▶ **待办任务**
根据下方这篇《一生充和》读后感,张充和的父亲是谁?

轻柔顽皮智慧豁达的充和。大家闺秀不仅是出身名门,还取决于接受什么样的教育和三观熏陶,充和的智慧是后来的我们很难企及的。

读完了《一生充和》,时间跨度很长,从开始的非会员试读,意犹未尽地读到会员专属,停止了一段时间,后来充会员费,得以重新打开这本书。读完了,百感交集,但又无从下笔写读后感。阅读过程中不止一次,感叹充和的智慧、坚毅、乐观、豁达、体面又温柔,非常有魅力的一位女子,上天给予充和很多磨难,甚至一度生病很严重,但也给予充和很多馈赠。人的一生,很难判定此一时彼一时的得失和成败,站在历史的今天,借助作者的笔触,斗胆评价一下充和女士的一生,非常传奇,但我们知道这一生充和花费了多少心力和毅力,致敬充和女士。喜欢充和女士的人生观,人淡如水,坚守内心,哪怕“落荒”随夫前往他国,但依然坚守内心,这就够了,人生值得!

一生充和读后感(二)

最近网上热议松弛感,读过此书可以说张充和是这种松弛感的代表,但更觉普通人有松弛感实属不易。张充和祖父张树声为淮军将领曾任两广总督,父亲为苏州教育家张武龄。张充和在襁褓中过继给叔祖母,叔祖母给张充和留下了不菲的遗产,她弟弟张寰和回忆“四姐年轻时腰包里有钱,常常请他和同学一起出去玩。”

▶ **所给清单**
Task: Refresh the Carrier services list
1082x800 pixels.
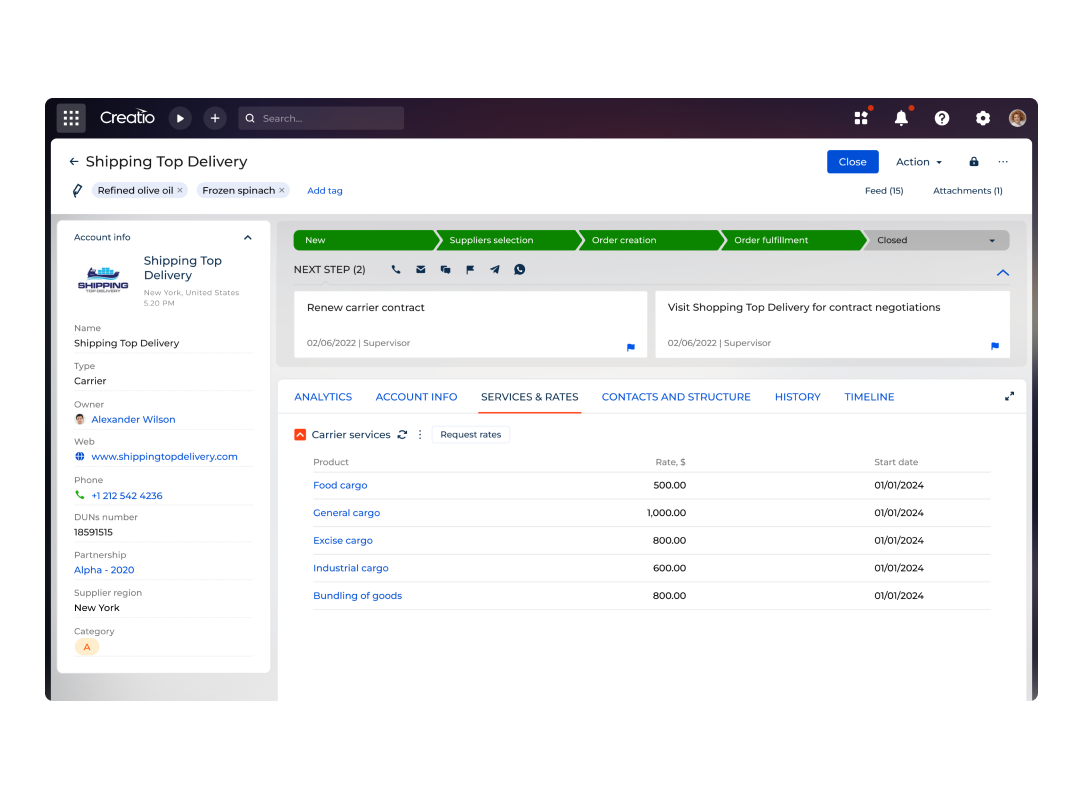Action: pos(402,435)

▶ **任务结果**
张充和的父亲是苏州教育家张武龄。